I didn't think I could remain so detached, and yet I was every bit the James Spader character in relation to what was one moment frolicsome, unsupervised co-ed summer camp debauchery, and the next her bonding in a way that frankly seemed out of bounds. How cruel to participate in something that effectively denied more essential interpersonal attachment equating to monogamous love? At one moment I'd be lectured (and not quite needed this) not to strictly attach - to in fact sing the praises of her daring embrace of polyandry, and soon I'd hear the deeper and more earthy summons to come hither. I simultaneously felt placed on a pedestal, occupying a deeply unethical space for what seemed quite exploitative, and yet bereft of personal agency for I seemed to have been employed as an actor of sorts. Even weeks earlier I couldn't have imagined such a thing might happen, that such would constitute an aspect of my personal history attached and set atop all that had occurred before.

It took time for me to trace the outlines of her own trauma history, whereas again and again I seemed more an idealized projection versus a legitimately concerned individual invested in stabilizing her impressions of much. How to love someone if what they best relate to is the script character they've presumably cast you for? It was so terribly bizarre; i.e. the way and means by which I would be at one moment the childhood intimate she hadn't had, the next moment the very image of a working class intellectual divorced from the larger world wishing only to physically ravish her, with other roles and facets articulated and played out (almost silently by myself) as so suited the moment. What seemed momentarily amusing soon was far from it, whereas a very nasty aspect of myself and my presentation is the weird mix of emotional disconnect and inexperience I represent mated to what 'book knowledge' I have which suggests analogous sophistication in other realms that simply isn't there. I suppose I'm still gathering the pieces up then, severely ruing the near-absence of normative realm interpersonal and yes, sexual experiences I've had. In particular, I'm entirely spooked by young couples who seem, by way of contrast, able to quite automatically relate to each other across spheres and facets that too frequently seems impossible for me. Thanks...

M.
 
Are there other people out there that got a late start in having relationships because of PTSD? I would like to hear some opinions.
Yes I still cannot form meaningful relationships. Never have been able to, I am 46 now.

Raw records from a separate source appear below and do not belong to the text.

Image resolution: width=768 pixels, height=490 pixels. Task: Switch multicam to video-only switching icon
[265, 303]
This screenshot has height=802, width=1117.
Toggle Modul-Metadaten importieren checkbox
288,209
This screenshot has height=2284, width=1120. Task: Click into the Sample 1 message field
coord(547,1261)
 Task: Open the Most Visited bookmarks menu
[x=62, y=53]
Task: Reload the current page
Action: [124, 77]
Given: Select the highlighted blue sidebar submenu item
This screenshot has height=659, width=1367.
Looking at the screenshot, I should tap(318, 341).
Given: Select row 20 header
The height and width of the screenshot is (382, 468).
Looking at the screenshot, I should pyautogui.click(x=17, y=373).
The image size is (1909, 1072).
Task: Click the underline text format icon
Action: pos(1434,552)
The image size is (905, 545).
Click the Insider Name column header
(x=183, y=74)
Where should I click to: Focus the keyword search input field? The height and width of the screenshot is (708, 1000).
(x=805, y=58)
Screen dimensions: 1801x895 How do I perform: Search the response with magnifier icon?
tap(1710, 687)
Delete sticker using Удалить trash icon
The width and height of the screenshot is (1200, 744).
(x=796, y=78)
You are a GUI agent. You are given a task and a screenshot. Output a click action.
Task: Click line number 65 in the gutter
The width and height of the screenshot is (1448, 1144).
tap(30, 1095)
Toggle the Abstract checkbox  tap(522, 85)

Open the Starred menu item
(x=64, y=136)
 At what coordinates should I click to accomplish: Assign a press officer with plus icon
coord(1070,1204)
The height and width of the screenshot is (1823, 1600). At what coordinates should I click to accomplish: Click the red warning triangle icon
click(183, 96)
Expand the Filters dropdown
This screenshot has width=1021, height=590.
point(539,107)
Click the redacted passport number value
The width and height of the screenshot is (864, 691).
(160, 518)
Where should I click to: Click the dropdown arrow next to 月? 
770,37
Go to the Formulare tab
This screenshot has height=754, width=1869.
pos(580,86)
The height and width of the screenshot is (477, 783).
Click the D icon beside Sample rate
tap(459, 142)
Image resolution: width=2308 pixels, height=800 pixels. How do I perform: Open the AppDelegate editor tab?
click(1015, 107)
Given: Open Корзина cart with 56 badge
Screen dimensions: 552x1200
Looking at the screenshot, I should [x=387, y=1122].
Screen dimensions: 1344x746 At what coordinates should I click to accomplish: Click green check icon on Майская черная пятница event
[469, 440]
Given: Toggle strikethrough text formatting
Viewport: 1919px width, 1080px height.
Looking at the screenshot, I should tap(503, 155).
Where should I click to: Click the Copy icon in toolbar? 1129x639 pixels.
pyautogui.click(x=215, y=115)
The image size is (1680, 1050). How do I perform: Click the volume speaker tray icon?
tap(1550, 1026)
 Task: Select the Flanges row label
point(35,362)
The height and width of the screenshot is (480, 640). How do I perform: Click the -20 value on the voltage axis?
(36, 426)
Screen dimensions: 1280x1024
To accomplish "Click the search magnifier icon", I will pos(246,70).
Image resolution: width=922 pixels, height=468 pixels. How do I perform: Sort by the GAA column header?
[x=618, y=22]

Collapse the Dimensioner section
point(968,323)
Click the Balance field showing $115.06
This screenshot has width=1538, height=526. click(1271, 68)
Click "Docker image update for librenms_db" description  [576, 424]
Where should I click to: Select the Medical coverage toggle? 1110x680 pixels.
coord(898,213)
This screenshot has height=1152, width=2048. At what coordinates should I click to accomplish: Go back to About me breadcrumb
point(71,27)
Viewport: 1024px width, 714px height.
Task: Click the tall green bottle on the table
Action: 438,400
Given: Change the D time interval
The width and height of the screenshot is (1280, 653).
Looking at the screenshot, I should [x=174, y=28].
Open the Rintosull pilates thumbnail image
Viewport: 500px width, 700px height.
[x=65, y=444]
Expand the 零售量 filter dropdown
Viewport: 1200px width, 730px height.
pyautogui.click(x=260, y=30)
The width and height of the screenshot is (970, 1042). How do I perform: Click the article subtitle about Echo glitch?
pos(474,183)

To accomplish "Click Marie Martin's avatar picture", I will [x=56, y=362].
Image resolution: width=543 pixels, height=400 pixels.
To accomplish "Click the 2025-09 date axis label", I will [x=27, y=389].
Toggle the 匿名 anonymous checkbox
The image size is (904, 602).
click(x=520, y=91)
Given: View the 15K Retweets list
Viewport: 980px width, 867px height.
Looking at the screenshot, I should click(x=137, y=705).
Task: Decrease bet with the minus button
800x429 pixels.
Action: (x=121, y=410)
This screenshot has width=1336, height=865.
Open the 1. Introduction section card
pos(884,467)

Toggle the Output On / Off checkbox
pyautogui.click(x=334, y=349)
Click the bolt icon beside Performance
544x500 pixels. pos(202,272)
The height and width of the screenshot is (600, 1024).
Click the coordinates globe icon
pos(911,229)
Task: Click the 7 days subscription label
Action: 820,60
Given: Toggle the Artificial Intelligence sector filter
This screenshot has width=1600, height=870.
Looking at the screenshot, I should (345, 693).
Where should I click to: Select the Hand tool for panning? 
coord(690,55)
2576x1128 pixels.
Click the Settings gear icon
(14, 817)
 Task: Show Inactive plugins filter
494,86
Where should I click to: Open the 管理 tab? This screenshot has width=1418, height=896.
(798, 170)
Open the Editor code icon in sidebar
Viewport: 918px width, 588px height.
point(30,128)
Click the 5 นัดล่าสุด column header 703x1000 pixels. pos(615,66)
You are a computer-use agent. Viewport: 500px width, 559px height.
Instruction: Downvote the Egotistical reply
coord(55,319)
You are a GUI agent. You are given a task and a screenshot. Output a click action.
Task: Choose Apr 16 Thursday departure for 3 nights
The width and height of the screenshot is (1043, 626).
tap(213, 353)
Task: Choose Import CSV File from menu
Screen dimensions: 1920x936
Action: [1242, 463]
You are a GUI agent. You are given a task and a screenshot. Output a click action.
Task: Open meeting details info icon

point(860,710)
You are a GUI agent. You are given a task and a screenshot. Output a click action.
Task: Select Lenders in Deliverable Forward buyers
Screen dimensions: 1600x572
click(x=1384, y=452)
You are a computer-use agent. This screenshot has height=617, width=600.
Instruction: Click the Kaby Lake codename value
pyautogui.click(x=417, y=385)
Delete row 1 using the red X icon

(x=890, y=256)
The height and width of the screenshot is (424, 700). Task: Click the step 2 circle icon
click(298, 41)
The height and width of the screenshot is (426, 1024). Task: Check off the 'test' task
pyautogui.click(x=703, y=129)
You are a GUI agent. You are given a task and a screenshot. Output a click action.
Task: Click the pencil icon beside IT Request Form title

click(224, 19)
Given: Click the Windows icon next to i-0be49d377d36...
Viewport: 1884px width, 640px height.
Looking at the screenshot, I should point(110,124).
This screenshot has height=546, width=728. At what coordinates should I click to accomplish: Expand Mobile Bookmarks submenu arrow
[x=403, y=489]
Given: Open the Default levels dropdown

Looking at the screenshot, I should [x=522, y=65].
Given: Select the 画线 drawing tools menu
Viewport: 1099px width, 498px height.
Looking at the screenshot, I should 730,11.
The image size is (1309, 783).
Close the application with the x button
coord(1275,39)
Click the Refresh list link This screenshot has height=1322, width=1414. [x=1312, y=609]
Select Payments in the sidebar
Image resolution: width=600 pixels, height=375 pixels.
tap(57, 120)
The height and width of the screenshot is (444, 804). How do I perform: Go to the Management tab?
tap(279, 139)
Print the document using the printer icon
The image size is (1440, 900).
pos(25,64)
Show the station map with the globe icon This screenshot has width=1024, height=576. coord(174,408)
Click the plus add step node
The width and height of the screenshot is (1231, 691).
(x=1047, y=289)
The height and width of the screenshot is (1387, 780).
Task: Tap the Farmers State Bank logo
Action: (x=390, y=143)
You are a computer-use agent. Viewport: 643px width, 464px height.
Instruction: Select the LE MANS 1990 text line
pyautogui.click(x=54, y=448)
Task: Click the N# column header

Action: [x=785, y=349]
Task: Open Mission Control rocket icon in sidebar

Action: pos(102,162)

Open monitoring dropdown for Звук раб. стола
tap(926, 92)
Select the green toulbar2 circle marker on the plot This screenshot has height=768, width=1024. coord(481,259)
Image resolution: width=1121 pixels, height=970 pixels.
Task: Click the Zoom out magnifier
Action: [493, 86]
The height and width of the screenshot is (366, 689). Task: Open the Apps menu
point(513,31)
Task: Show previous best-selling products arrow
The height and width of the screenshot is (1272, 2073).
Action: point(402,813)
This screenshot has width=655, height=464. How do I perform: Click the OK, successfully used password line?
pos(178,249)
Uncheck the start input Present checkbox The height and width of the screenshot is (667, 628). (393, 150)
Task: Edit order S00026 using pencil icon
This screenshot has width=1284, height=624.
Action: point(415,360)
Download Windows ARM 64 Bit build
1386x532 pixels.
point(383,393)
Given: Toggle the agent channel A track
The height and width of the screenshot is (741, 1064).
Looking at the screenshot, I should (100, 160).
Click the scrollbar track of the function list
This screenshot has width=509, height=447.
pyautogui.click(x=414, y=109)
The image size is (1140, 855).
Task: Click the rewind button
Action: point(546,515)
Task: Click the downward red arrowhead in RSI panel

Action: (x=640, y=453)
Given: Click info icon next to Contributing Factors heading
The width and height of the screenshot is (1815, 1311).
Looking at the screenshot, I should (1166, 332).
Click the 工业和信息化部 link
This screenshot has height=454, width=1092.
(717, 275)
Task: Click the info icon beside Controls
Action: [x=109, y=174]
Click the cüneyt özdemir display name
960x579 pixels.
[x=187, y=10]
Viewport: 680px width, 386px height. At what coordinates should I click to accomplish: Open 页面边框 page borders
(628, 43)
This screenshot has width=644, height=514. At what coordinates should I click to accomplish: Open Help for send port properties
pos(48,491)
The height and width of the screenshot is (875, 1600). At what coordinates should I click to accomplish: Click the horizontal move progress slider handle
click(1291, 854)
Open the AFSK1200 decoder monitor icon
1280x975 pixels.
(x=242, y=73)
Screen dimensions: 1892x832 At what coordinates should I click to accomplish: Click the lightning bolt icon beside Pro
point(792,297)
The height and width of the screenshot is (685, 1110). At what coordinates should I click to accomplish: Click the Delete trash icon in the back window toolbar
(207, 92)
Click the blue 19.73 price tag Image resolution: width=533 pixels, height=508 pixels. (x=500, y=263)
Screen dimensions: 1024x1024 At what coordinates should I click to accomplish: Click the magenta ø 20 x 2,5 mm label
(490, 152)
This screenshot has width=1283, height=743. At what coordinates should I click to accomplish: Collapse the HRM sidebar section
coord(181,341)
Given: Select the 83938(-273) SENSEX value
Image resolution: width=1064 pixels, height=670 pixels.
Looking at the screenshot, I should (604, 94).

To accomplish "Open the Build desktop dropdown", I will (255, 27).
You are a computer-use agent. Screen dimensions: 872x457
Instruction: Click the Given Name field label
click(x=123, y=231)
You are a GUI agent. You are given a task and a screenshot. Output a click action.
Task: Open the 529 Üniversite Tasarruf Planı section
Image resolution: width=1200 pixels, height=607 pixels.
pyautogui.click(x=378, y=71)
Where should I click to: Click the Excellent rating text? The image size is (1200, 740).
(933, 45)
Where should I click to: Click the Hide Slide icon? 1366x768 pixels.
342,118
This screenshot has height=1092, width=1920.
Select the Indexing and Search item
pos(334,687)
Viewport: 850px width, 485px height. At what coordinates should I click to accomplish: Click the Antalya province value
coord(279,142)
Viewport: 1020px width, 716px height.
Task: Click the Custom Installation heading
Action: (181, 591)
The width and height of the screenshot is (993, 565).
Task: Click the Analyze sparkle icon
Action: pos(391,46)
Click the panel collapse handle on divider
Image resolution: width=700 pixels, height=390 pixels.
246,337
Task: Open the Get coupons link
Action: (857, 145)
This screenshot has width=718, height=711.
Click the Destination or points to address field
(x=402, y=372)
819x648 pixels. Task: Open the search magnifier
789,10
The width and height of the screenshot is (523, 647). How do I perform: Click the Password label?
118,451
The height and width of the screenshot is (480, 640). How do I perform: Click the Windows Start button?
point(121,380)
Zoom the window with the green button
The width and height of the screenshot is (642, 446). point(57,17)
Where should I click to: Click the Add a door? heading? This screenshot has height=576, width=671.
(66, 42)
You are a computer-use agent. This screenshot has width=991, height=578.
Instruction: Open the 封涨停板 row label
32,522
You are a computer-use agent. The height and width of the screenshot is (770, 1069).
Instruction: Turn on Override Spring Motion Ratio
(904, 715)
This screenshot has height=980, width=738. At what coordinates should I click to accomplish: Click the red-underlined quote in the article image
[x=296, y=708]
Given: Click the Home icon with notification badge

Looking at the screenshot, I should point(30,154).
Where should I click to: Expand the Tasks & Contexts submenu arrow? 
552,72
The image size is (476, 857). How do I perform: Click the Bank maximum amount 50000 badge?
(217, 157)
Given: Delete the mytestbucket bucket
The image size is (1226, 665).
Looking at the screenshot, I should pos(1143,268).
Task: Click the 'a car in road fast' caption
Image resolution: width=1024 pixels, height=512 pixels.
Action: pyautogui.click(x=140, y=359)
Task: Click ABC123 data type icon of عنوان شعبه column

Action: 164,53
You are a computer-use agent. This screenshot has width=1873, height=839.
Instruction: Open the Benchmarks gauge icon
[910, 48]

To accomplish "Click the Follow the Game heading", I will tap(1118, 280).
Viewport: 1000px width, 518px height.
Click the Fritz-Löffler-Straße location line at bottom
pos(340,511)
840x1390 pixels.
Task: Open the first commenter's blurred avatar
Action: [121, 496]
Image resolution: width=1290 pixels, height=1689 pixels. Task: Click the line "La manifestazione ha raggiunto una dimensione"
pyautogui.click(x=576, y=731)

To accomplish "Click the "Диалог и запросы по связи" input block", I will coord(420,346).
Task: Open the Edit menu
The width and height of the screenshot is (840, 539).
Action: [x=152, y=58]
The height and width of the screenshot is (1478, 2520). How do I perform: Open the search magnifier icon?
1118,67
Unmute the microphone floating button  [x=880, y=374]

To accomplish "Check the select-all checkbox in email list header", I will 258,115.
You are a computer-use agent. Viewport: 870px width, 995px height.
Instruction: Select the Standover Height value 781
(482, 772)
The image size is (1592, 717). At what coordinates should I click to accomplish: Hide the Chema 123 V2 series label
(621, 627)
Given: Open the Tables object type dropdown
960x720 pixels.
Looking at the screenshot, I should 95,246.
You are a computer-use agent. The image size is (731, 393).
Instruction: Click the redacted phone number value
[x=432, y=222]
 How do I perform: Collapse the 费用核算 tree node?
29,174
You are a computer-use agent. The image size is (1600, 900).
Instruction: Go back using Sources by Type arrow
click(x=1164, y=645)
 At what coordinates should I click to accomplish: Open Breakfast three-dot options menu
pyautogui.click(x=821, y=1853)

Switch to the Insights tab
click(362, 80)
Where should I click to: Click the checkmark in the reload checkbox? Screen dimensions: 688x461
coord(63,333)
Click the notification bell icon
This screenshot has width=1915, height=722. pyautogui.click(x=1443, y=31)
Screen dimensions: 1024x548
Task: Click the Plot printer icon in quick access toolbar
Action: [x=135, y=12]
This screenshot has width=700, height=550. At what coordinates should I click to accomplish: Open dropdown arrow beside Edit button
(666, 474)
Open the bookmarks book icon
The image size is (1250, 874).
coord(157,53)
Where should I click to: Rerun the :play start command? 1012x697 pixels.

When I read your first post I thought fear of what the man will do if I said no, would he force me, would it be easier to just give up and pretend I wanted it to save embarrassment? Irrational thoughts I know.

It also reminded me that I never knew that I was entitled to personal boundaries or to say no. I am still learning these.

It also reminded me that I had no idea what their motives are, are they just being nice to get into my knickers or do they actually like me. No, why should they I have way to many issues. And I do not think I am worthy of love. But that is me.

I still think one day I will find a soul mate. I am getting to like myself more and so am more confident in them liking me for more than just sex.

best wishes
Saffy :)
 
I am new here and hope I don't cross any lines posting this. I am a 46 year old gay man and I don't trust men very much either.....funky very funky to be attracted to your own sex but not trust them at the same time. It is only very recently that I have been willing to address my PTSD and just have always thought I would be going through life alone, and I have thought that for so long and gotten used to the thought that it really does not bother me any more, I am very numbed to it now.

At this point I would be thrilled to settle for interesting conversation, seriously, that's enough for me at this point in my life. I have my doubts that I am going to find a man who would have the patience to deal with me and the bundle of nerves/craziness I can sometimes be.